Reproduza na íntegra, sem qualquer alteração, o texto sobre a sátira e a subjetividade do sentido de humor.

> _TEXTO FORNECIDO_
((
21 de março de 2009

A sátira e a subjectividade do sentido de humor

O post do ruinzolas e a polémica que suscitou, trouxeram-me posteriores reflexões. A atracção exercida pela sátira na Idade Média e expressa através das Cantigas de Escárnio (criticando com maior subtileza e de modo encoberto) e as de Mal-Dizer (pondo a descoberto o dedo nas chagas sociais) levaram-me à revisitação de um pequeno, mas nem por isso menos precioso (opinião pessoal) "manual de instruções". E assim voltei a espreitar algumas considerações que me pareceram interessantes. Como tal, irei partilhá-las sem tentar ser exaustiva. Não deixei de colocar (aos meus botões) perguntas como: o que é o sentido de humor? Existirá um sentido de humor "tribal"? (destinado a pessoas da mesma idade, background, cultura, latitude, etc?). Muitas questões interessantes, em meu entender, se poderiam aqui colocar. Como não sou versada no assunto, embora goste de rir com as "minhas tribos", o que acontece com alguma frequência, prefiro transcrever a opinião de alguém que se dedicou de modo organizado a estudar a matéria:



É um género amplo e fugidio, a sátira. Nem sempre faz rir (ridendo castigat mores…) e até provoca, em certos casos, um arrepio de repugnância […] um grito de horror, à maneira de Swift, quando este propunha, num sarcasmo sanguinolento, que os irlandeses pobres engordassem as criancinhas e depois as comessem. Às vezes, a sátira assume forma dramática, como nas farsas de Gil Vicente. Noutros casos, não passa duma frase espirituosa, à francesa, ou duma piada, à lisboeta. […] D. Quixote de La Mancha e a sua ironia enquadram-se nos moldes do romance de cavalaria. É «o mais triste de todos os livros», como afirma Dostoievski. Faz sorrir uns e sofrer outros. E porque não recordar o humor negro e a sátira social da Dança Macabra, desde as gravurinhas dos Livros de Horas até às Barcas de Gil Vicente?
))
> _DADOS FORNECIDOS_
((
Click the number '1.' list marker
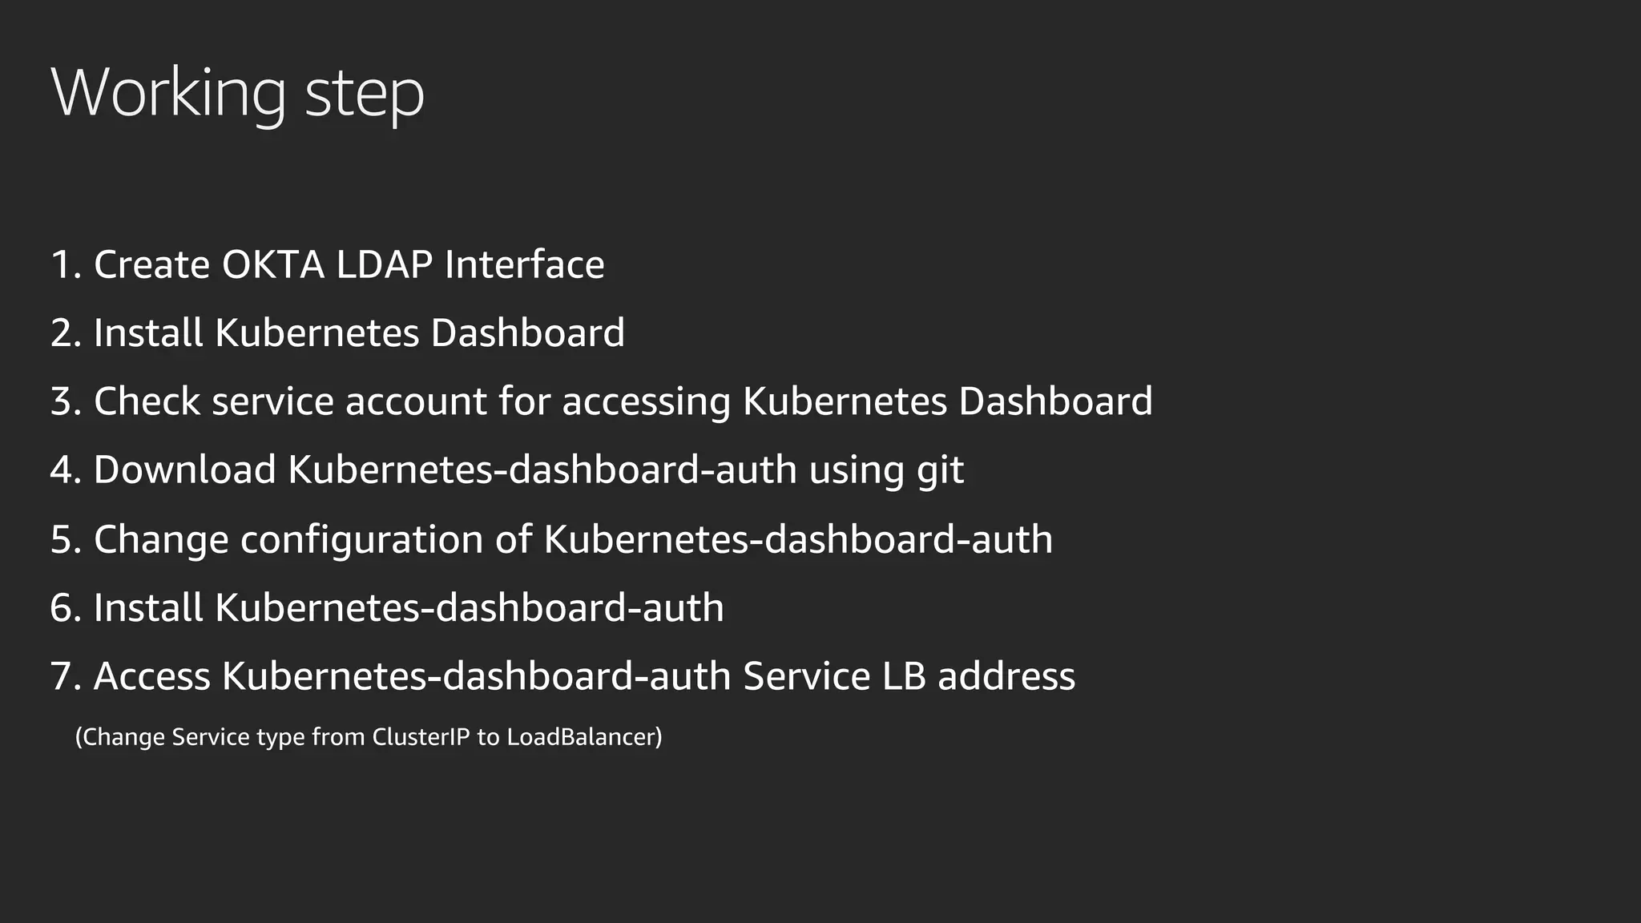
))
> _RESPOSTA AO EXERCÍCIO_
21 de março de 2009

A sátira e a subjectividade do sentido de humor

O post do ruinzolas e a polémica que suscitou, trouxeram-me posteriores reflexões. A atracção exercida pela sátira na Idade Média e expressa através das Cantigas de Escárnio (criticando com maior subtileza e de modo encoberto) e as de Mal-Dizer (pondo a descoberto o dedo nas chagas sociais) levaram-me à revisitação de um pequeno, mas nem por isso menos precioso (opinião pessoal) "manual de instruções". E assim voltei a espreitar algumas considerações que me pareceram interessantes. Como tal, irei partilhá-las sem tentar ser exaustiva. Não deixei de colocar (aos meus botões) perguntas como: o que é o sentido de humor? Existirá um sentido de humor "tribal"? (destinado a pessoas da mesma idade, background, cultura, latitude, etc?). Muitas questões interessantes, em meu entender, se poderiam aqui colocar. Como não sou versada no assunto, embora goste de rir com as "minhas tribos", o que acontece com alguma frequência, prefiro transcrever a opinião de alguém que se dedicou de modo organizado a estudar a matéria:



É um género amplo e fugidio, a sátira. Nem sempre faz rir (ridendo castigat mores…) e até provoca, em certos casos, um arrepio de repugnância […] um grito de horror, à maneira de Swift, quando este propunha, num sarcasmo sanguinolento, que os irlandeses pobres engordassem as criancinhas e depois as comessem. Às vezes, a sátira assume forma dramática, como nas farsas de Gil Vicente. Noutros casos, não passa duma frase espirituosa, à francesa, ou duma piada, à lisboeta. […] D. Quixote de La Mancha e a sua ironia enquadram-se nos moldes do romance de cavalaria. É «o mais triste de todos os livros», como afirma Dostoievski. Faz sorrir uns e sofrer outros. E porque não recordar o humor negro e a sátira social da Dança Macabra, desde as gravurinhas dos Livros de Horas até às Barcas de Gil Vicente?